Development of E. coli-Rhodococcus CRISPR/Cas9 shuttle vector targeting ferulic acid accumulating Rhodococcus jostii RHA1 mutants

Abstract

Lignocellulosic biomass is a cheap and abundant resource which arises as an attractive alternative to oil for conversion into fuels and chemicals. Up to a third of lignocellulosic biomass is composed of lignin, a highly recalcitrant aromatic polymer, which is disposed as waste or burned for power in biomass processing biorefineries and pulp/paper industries. These streams represent an untapped source of aromatic compounds that could be converted to high value molecules. Ferulic acid (FA) is one of the main components of lignin and present potent antioxidant capacities, which can be exploited by the pharmaceutical and cosmetic industries, and is also an important precursor for other molecules of aggregated interest, such as eugenol, vanillin and coniferyl alcohol. The lignin-degrading bacterium Rhodococcus jostii RHA1 is able to depolymerize lignin, using the peroxidase DypB, into lower molecular weight (LMW) aromatic compounds such as ferulic acid (FA), which are catabolized. Due to its robust and versatile metabolism, Rhodococcus species are of biotechnological interest; however, the paucity of genetic tools available hinders its exploitation. In this project, we intent to develop a E. coli-Rhodococcus shuttle CRISPR/Cas9 expression vector, which can promote quick and efficient gene targeting procedures.
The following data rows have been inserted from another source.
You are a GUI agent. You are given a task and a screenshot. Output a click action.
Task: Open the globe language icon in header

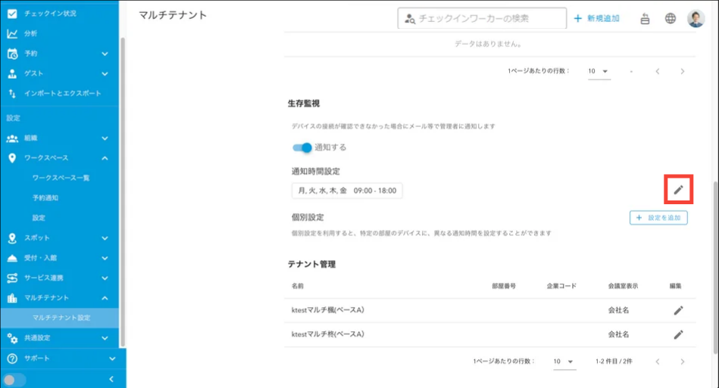[x=671, y=18]
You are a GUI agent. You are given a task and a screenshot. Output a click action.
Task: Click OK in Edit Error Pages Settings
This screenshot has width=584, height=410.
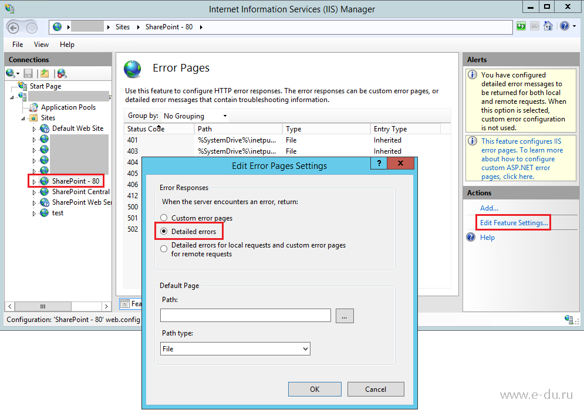tap(314, 389)
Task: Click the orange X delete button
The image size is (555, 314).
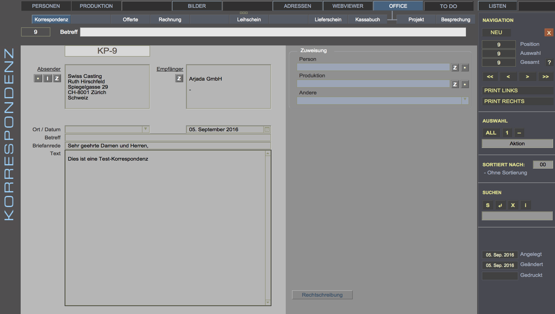Action: point(549,33)
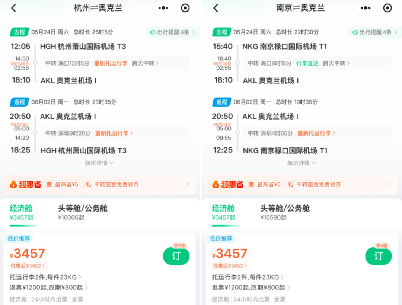Click the speaker icon beside 出行提醒4条 on Nanjing page

click(354, 32)
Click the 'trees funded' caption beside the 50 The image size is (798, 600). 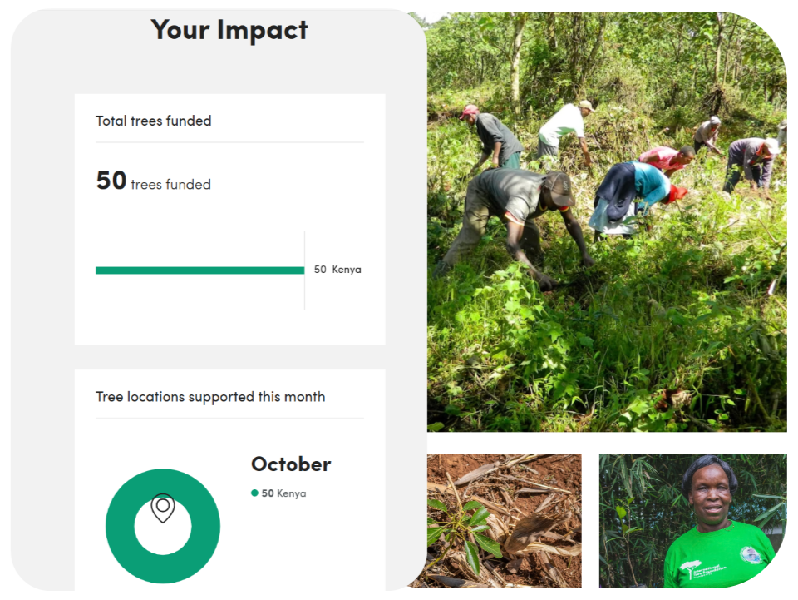(170, 185)
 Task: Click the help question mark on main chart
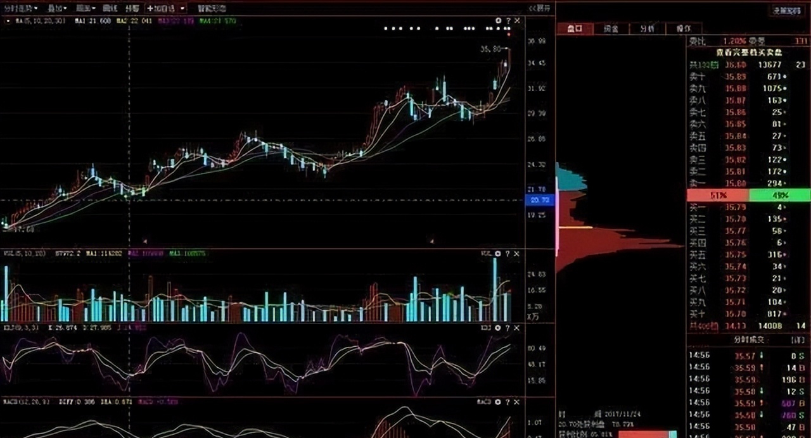click(508, 21)
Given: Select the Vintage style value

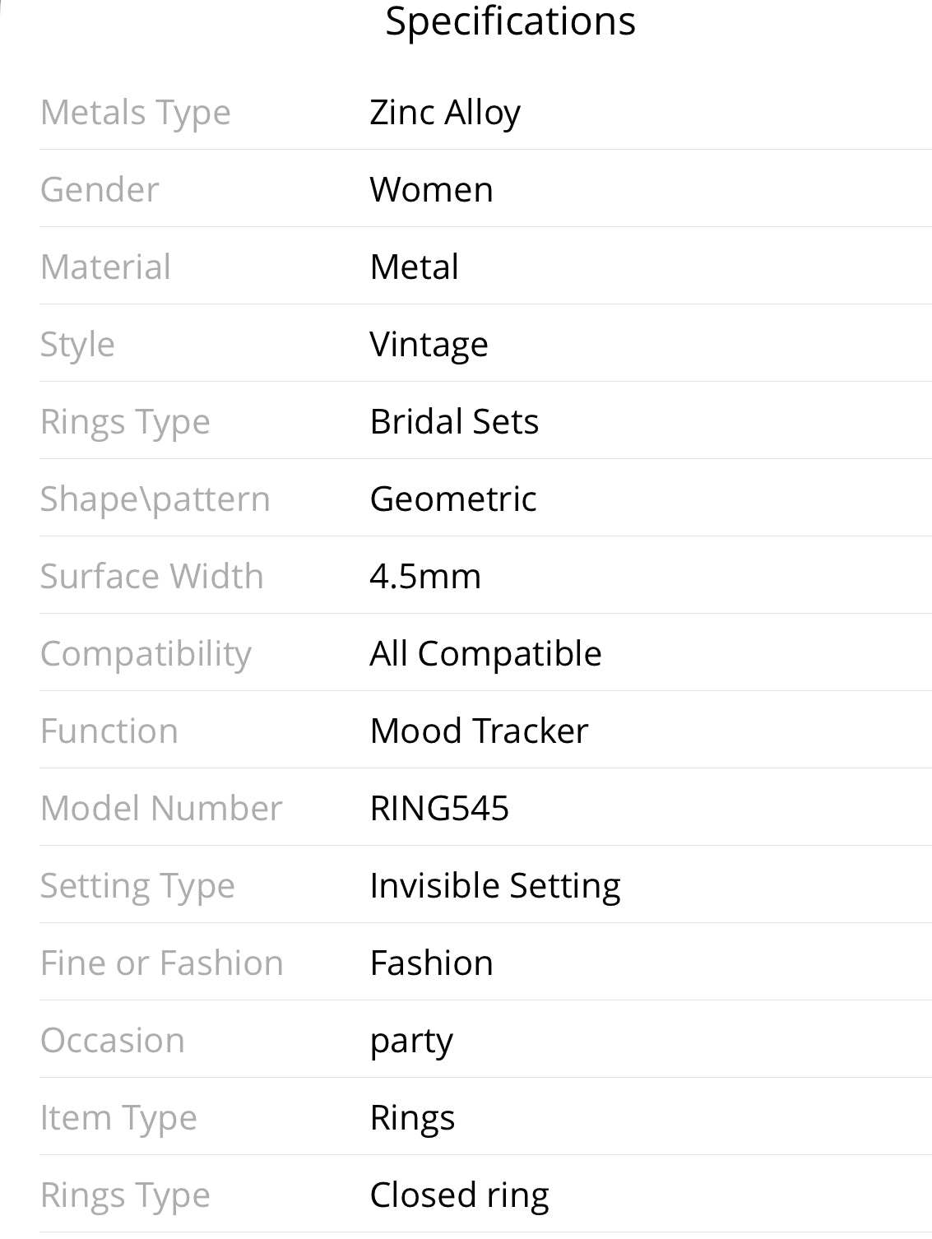Looking at the screenshot, I should 429,345.
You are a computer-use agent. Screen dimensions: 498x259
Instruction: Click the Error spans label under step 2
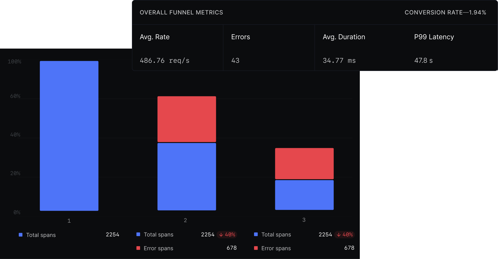[158, 248]
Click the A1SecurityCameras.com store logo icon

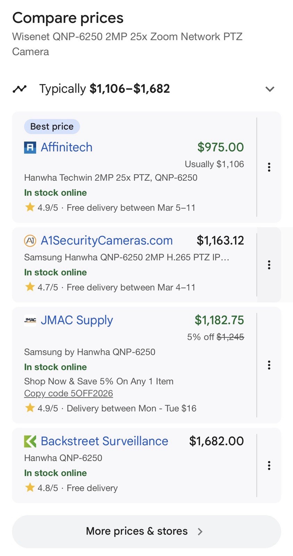[x=30, y=240]
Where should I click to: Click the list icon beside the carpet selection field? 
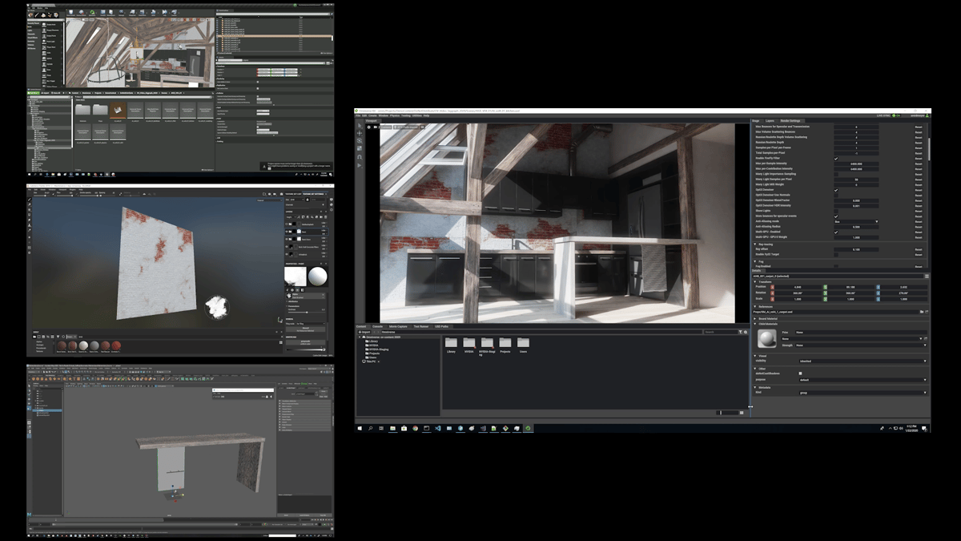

We expect to apply this system to knockout the CouM gene of p-hydroxycinnamate catabolism in R. jostii RHA1 and RHA045 ”vdh, leading to increased yields of ferulic acid when grown in sugarcane bagasse lignocellulose. It is expected that this project provide the establishment and first use of the CRISPR/Cas9 system in Rhodococcus, as well as to develop strains and vectors for microbial lignin valorization conversion steps into high-market molecules. We also expect the novel E. coli-Rhodococcus shuttle vector to be a tool of interest to other researchers in the field. (AU)